Jack is a celebrated, multiple award winning creator and writer of TV shows, films and stage plays, ranging from His Dark Materials, Kiri, This is England 88, 86 and 90, The Virtues to Enola Holmes, The Secret Garden, Don't Take My Baby, The Solid Life of Sugar Water, Harry Potter and the Cursed Child. All as a disabled professional.
Thorne is a vocal champion, campaigner and ally of other disabled creatives, both in front of and behind the camera.
He said that a recent industry survey found that a mere 22% of disabled roles in drama were played by actors with a disability, on streaming platforms it was worse at 20%.
Jack said a big problem is the reliance on able-bodied people to play disabled characters, sometimes in the belief that disabled actors would not have the ability to play a role.
He added: “Since 1988, about one-third of all the lead actor Oscars went to actors who portrayed characters with disabilities, yet not one of them had the disability which they played."
As 20% of the global population have a disability, a mere 8.2% was represented in the broadcasting industry with 5.4% working on screen and just 3.6% within senior TV executive roles. The current growth is just 0.9% even though campaigners had hoped to double that by 2020. It's now forecasted that this growth may only reach expected standards by 2041.
Jack's speech was rousing and moving. His words resonated as many people feel this within my industry. Like me he advocated for more people to be on screen to share their stories.
One of the shows he hailed was CripTales, a 10-minute short that was written, directed and performed this year for the BBC by a disabled producer and actors. It was nominated for numerous awards.
Paralympics and Channel 4 coverage
A good representation in the media has been Channel 4 coverage of the Paralympics in London 2012, Rio 2016 and more recently, the delayed Tokyo 2021 games.
The channel broadcast over 150 hours of coverage each time, beamed to over 100 countries, and reaching a cumulative audience of 3.8 billion people. This was a life changing moment for the global disabled community.
After the Paralympics, one in three people surveyed in the UK changed their attitude on people with an impairment, with 65% agreeing the games delivered a breakthrough in the way people with disabilities are viewed.

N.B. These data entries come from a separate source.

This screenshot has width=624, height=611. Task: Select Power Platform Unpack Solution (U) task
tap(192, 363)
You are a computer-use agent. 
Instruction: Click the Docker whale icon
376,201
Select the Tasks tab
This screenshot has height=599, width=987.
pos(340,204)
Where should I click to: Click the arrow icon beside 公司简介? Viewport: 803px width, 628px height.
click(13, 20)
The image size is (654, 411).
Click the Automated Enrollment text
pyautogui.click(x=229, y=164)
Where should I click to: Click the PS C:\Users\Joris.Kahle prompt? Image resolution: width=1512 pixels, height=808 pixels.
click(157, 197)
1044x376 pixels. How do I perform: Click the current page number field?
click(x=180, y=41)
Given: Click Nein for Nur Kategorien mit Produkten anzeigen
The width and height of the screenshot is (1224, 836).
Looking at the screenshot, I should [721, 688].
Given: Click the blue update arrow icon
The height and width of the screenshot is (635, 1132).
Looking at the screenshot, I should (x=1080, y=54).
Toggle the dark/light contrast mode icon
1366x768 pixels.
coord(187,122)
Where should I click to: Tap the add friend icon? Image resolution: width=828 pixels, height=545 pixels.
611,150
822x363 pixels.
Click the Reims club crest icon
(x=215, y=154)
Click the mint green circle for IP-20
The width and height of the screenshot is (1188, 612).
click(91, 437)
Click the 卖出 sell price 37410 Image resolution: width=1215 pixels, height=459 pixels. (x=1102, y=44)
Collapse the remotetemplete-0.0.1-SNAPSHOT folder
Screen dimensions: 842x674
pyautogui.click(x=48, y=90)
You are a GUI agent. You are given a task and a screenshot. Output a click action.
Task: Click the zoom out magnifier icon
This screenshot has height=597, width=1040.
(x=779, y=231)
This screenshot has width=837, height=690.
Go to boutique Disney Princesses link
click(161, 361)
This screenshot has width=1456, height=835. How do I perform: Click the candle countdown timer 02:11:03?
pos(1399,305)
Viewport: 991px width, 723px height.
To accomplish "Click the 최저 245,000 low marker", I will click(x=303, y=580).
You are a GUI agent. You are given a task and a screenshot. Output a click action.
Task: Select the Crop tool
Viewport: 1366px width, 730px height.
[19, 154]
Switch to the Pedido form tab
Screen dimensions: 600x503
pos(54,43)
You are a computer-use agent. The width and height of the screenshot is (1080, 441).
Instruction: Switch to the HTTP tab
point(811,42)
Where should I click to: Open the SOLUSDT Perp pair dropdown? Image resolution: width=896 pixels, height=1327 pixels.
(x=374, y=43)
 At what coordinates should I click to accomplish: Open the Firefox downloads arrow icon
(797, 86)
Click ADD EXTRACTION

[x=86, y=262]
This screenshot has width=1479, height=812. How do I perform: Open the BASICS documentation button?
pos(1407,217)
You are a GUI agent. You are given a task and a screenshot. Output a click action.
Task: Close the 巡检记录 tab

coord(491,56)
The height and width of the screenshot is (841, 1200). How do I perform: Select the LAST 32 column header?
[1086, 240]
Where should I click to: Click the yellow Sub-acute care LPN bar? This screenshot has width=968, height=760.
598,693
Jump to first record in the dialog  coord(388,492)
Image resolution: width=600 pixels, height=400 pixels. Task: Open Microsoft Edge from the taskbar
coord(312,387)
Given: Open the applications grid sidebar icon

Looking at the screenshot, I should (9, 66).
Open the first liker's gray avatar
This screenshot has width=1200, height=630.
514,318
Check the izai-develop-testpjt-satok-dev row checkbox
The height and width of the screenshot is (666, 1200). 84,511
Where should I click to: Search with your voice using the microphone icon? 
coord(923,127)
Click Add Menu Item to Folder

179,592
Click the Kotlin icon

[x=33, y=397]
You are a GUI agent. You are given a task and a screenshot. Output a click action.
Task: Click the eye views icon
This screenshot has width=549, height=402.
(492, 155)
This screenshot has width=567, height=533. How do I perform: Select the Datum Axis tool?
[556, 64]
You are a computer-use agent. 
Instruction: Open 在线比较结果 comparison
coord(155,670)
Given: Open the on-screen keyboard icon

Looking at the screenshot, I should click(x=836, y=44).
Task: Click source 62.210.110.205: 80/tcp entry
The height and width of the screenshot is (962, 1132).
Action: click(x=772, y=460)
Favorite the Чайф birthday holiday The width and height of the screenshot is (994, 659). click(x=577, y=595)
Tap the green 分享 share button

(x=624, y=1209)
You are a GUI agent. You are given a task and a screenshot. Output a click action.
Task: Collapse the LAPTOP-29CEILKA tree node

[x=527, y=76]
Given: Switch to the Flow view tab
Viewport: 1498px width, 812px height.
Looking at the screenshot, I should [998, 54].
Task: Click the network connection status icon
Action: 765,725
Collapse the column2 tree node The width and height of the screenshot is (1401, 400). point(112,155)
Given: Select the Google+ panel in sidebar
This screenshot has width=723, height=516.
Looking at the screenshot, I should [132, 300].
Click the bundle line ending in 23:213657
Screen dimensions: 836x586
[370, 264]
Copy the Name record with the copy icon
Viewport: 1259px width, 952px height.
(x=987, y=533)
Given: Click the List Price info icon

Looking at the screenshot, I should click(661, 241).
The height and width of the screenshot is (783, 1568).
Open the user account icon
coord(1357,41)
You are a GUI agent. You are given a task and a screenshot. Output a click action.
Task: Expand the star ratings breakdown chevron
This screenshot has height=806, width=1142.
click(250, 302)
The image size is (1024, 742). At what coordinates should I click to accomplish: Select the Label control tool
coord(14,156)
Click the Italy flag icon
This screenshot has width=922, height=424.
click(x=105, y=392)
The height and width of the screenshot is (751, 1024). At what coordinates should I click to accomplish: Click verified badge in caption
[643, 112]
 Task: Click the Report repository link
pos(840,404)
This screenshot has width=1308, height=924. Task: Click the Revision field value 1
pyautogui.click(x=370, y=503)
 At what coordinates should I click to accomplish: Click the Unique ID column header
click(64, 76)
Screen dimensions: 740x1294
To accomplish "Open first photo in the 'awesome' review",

Many of the Paralympics presenters have a disability, and stemming from the coverage was The Last leg with Adam Hills. This is a magazine late night talk/sketch show featuring a mix of comedy guests and views of current affairs. The show initially received mixed reviews, but regularly pulled in more than a million viewers each night of the Paralympics in London 2012.
The host Adam Hills, a stand up comedian, was born without a right foot and wears a prosthesis. His co-host Alex Brooker was born with hand and arm deformities and a twisted right leg, which had to be amputated when he was baby and he also wears a prosthetic leg. Alex won a presenting place on the show via a disability career pathways program created by Channel 4. The last of the presenting trio is Josh Widdicombe, a stand up comedian without a disability.
After it's inception in 2012 the show was commissioned as a stand alone hour long Friday night entertainment show. Nine years on, it has run every week, also alongside three more Paralympics.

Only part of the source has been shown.